→ Listed entries:

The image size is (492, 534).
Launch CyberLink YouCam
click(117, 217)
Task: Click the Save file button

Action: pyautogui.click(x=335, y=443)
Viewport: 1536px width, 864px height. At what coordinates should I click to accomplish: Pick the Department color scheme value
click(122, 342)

==

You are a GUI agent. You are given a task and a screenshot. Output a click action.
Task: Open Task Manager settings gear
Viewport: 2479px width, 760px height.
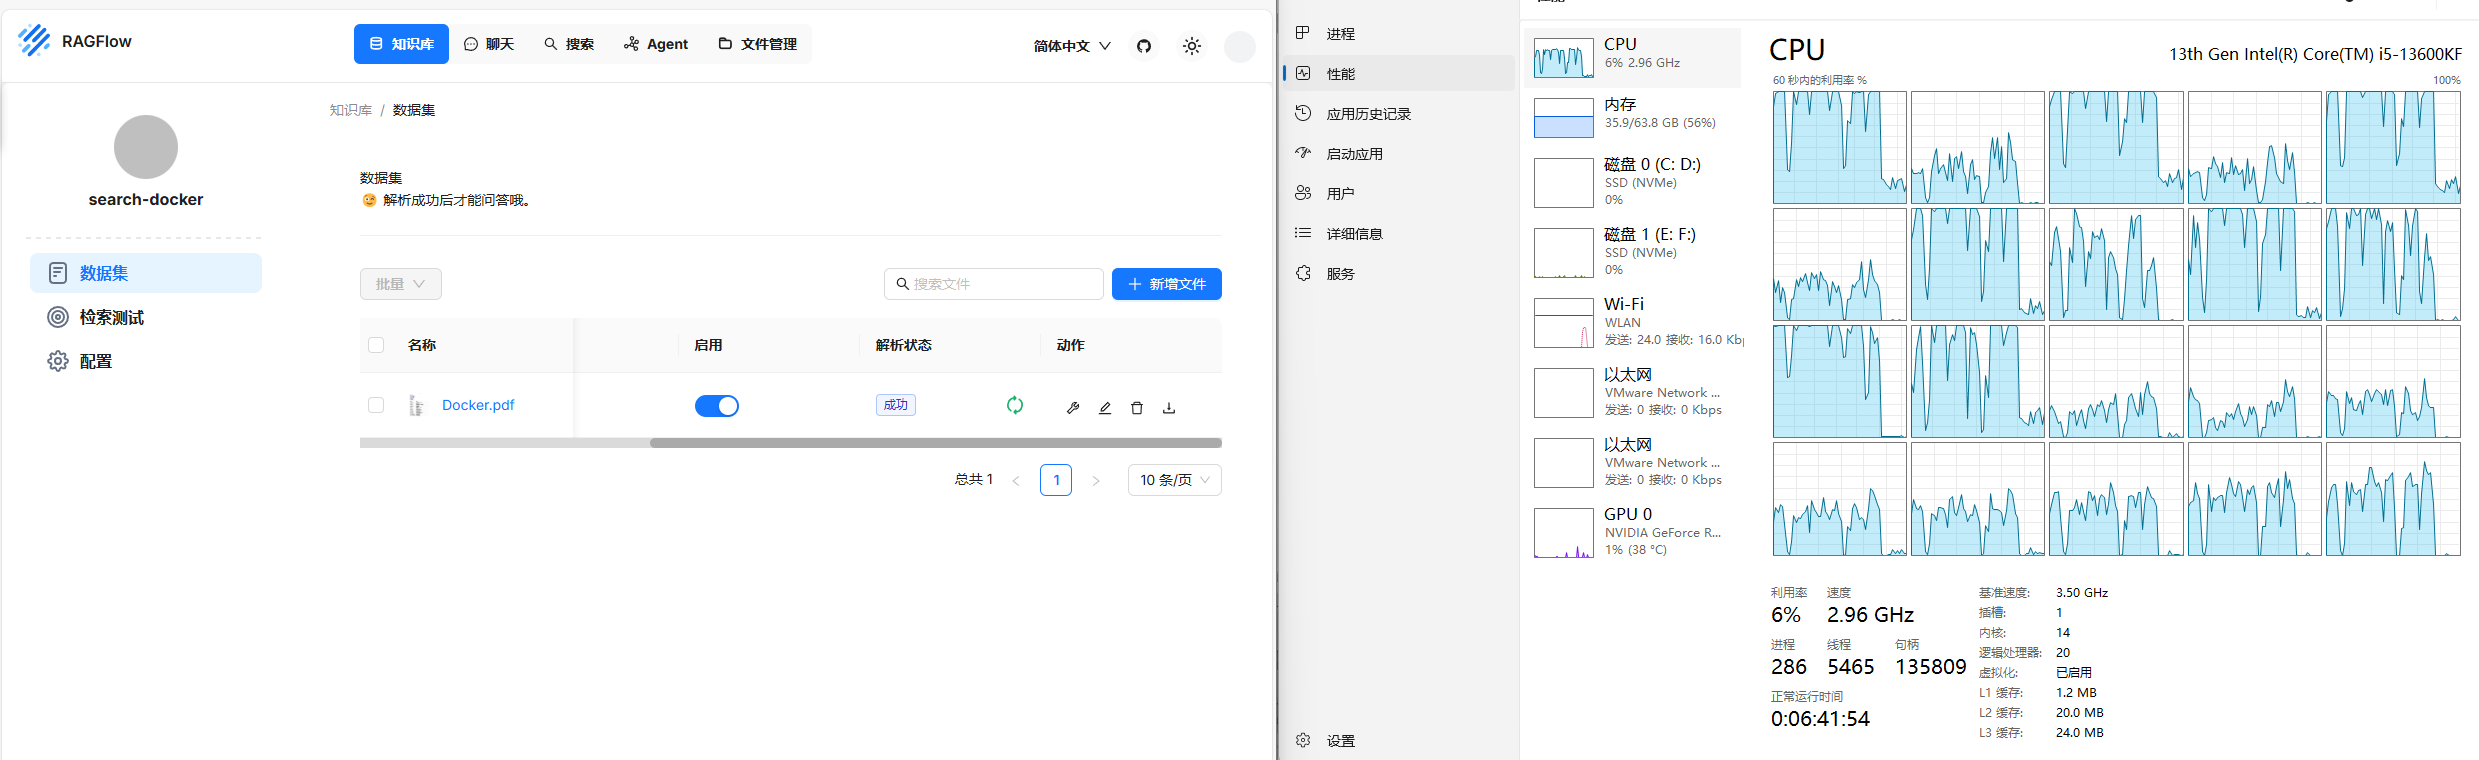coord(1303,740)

==

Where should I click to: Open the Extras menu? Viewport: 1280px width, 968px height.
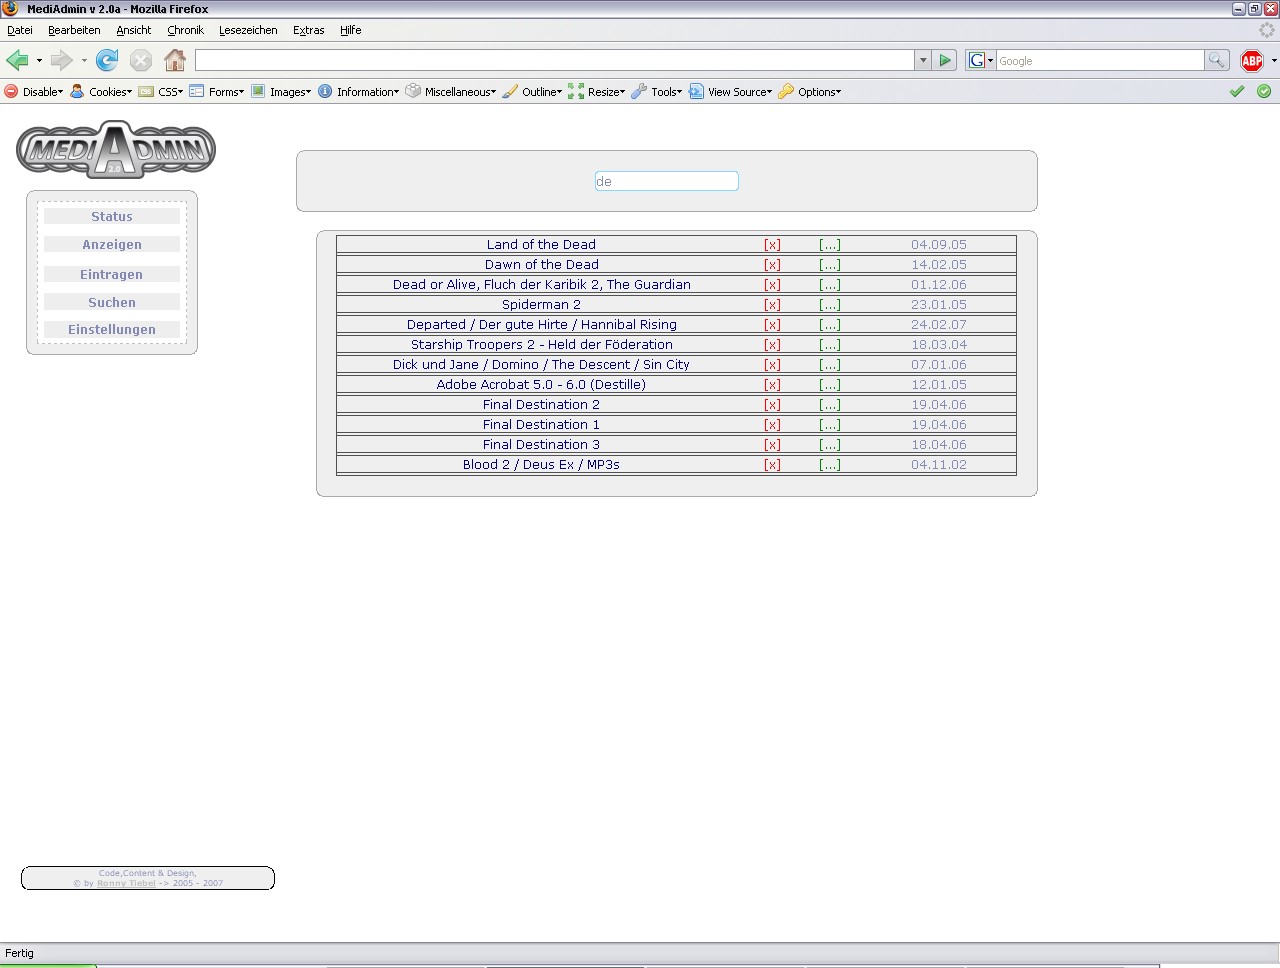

→ Task description:
Among the lines above, which contain the word "Open"? Copy every one.

→ Result:
Task: Open Task Manager settings gear
Where should I click to: Open the Extras menu? Viewport: 1280px width, 968px height.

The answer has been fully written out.